Однажды (это было еще в самом начале моей службы на Кунашире) я рано утром отправился на пирс встречать катер из Южного Курильска — катер этот должен был привезти отремонтированную в городе стереотрубу. Оказалось, что трубу не привезли, она все еще в ремонте, и я сошел с пирса на берег. И вижу капитана-особиста, следом за которым идет другой капитан, начальник штаба батальона, почему-то в шинели со споротыми погонами, то есть без погон, с маленьким чемоданчиком в руке. За ним идет солдат с автоматом ППШ на изготове. Все трое быстро спустились по сходням к катеру и скрылись в рубке. Это было странно, потому что начальника штаба я не далее, чем вчера, видел на полковом совещании офицеров. Что могло случиться за ночь? Прошло несколько дней и на очередном совещании комполка объявил, что капитан Аверьянов арестован за антисоветские высказывания. А вскоре стало известно, что это были за высказывания. Оказывается, капитан недавно проспал развод на занятия (будильник подвел, не зазвонил), и начштаба, матюкнувшись, помянул недобрым словом «стахановское производство». Облаял он «стахановщину» громко, и его слова услышал через фанерную стенку сосед, начальник артиллерии батальона. И, конечно же, «стукнул». Капитану влепили 5 лет лагерей…

СМЕРШ у нас лютовал как нигде. Спецуполномоченных этой службы в полку было целое подразделение, и все они даром хлеб не ели, шуровали во всю. Их «хитрый домик» находился аккурат между казармой и солдатским сортиром — в целях удобства и экономии времени. Оконца в том домике светились до поздней ночи…[151]

Поначалу я был назначен командиром взвода управления огнем, оборудовал наблюдательный пункт, вел дежурство и наблюдение за определенным сектором океана. На том же НП находился и командир батареи, молодой, но бывалый майор-фронтовик с пятью орденами на груди. Был он одинок. Жена его бросила, уехала на материк, и стал майор соломенным вдовцом. Выпивал с тоски, но не слишком. В остальном был дисциплинирован и слушался начальства. И вот однажды, во время моего дежурства по полку, в курилке во дворе штаба ко мне подсел капитан-смершевец. До этого я с ним один на один не встречался ни разу. Ну, подсел, закурил, и спрашивает, какие у меня отношения с моим комбатом? Говорю, нормальные. А смершевец, помолчав, говорит: «А вы знаете, что он был в плену, а потом служил в полиции?» Это меня поразило — я знал, что майор всю войну был на фронте, в противотанковых частях, то есть в самом пекле. Но ему везло — ни разу не был ранен. Но если то, что говорит смершевец, правда, почему майор до сих пор не арестован, почему он командует батарей? Так я подумал, но не проронил ни слова, — разве можно сомневаться в правдивости смершевцев? Они ведь знают о каждом абсолютно все, сквозь землю видят наше прошлое. И даже наше будущее.

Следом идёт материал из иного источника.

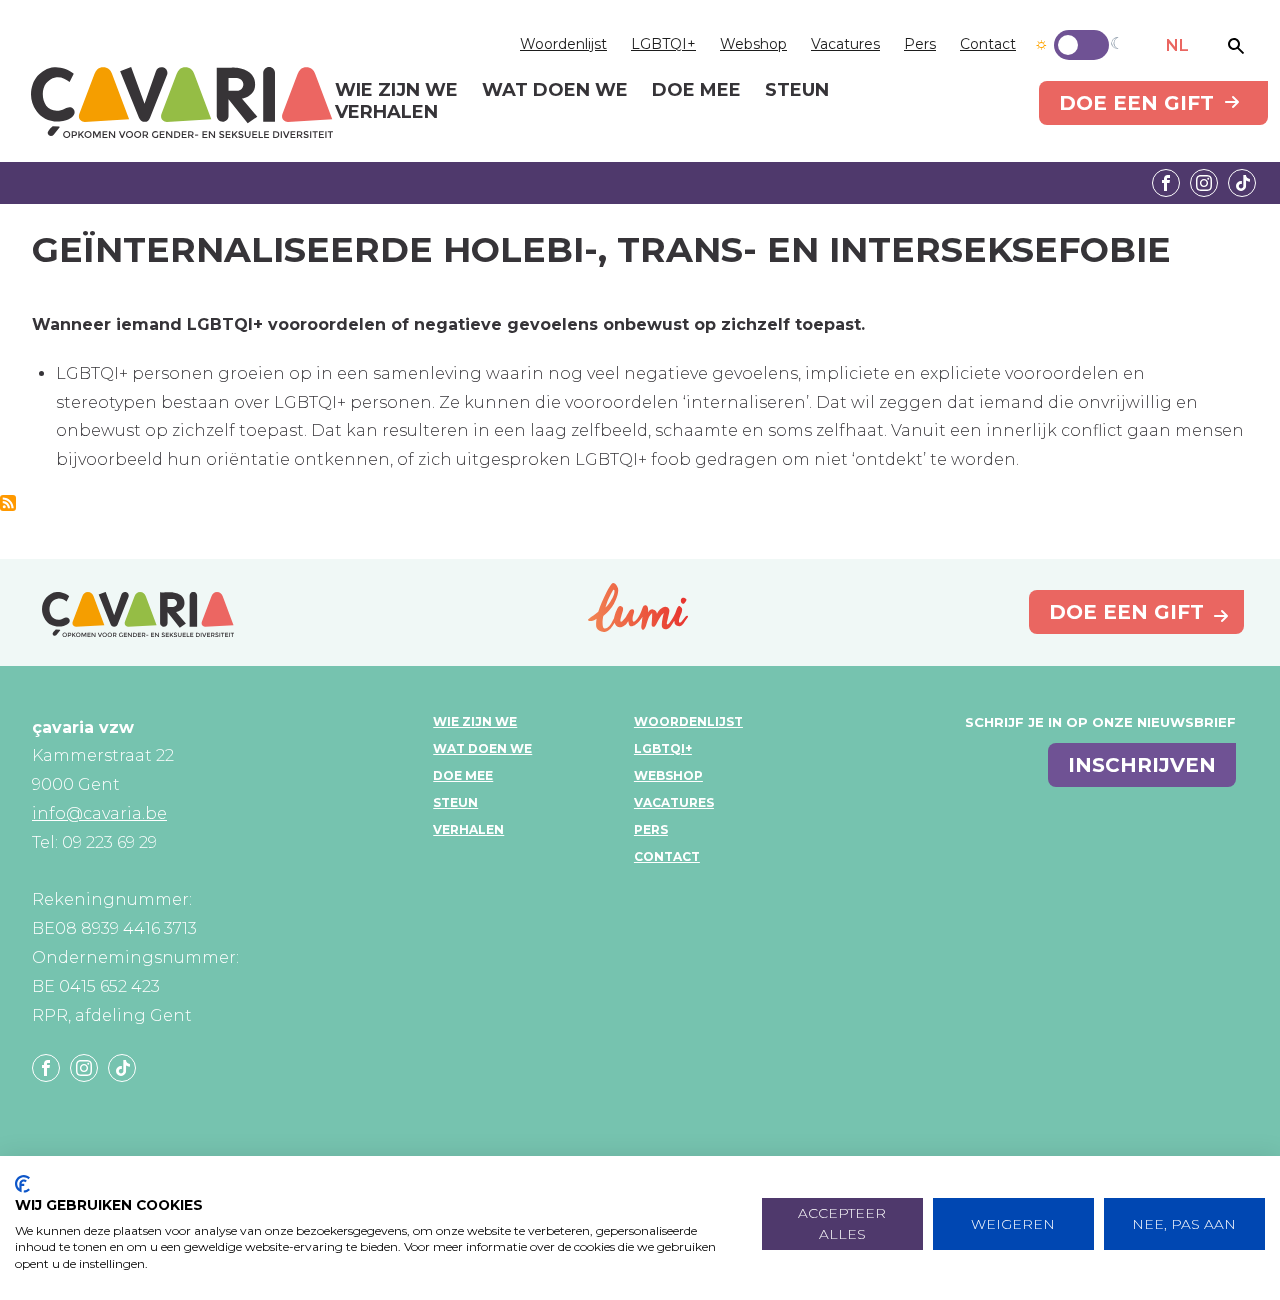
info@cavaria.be (99, 813)
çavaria (182, 102)
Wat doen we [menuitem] (555, 91)
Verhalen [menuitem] (386, 113)
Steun (455, 802)
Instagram (1204, 183)
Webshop (753, 44)
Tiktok (1242, 183)
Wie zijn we (475, 721)
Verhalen (468, 829)
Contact (988, 44)
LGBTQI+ (663, 44)
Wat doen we (482, 748)
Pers (920, 44)
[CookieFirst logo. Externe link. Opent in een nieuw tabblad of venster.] (22, 1184)
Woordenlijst (563, 44)
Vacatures (845, 44)
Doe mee (463, 775)
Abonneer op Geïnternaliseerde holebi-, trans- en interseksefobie (8, 503)
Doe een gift (1136, 103)
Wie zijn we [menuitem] (396, 91)
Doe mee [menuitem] (696, 91)
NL (1177, 45)
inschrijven (1142, 765)
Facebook (1166, 183)
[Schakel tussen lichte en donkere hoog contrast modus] (1081, 45)
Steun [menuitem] (797, 91)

Как раз в это время во всех частях дальневосточного военного округа (а может, во всей Советской Армии) шла проверка офицерских кадров. То и дело на полковых совещаниях зачитывали приказы командования о разоблаченных злоумышленниках. Запомнился один из приказов, в котором говорилось об одном сержанте, выдавшем себя за командира полка, — тот сержант был его ординарцем. Комполка был убит в бою, ординарец ранен. Он взял документы убитого, а в госпитале сказал, что это его собственные документы, что он и есть комполка. После излечения он получил в командование полк и командовал им до самого Дня Победы. И, должно быть, неплохо командовал, если заслужил на этой своей должности три ордена. Да и полк был награжден. На суде у самозванца спросили: «Как же вы, не имея военного образования, смогли командовать полком, да еще во время сражения?» Сержант-полковник ответил: «Очень просто: комбаты[152] у меня были герои! Вызову, накручу им хвосты, да так, что они бегут в атаку, как угорелые».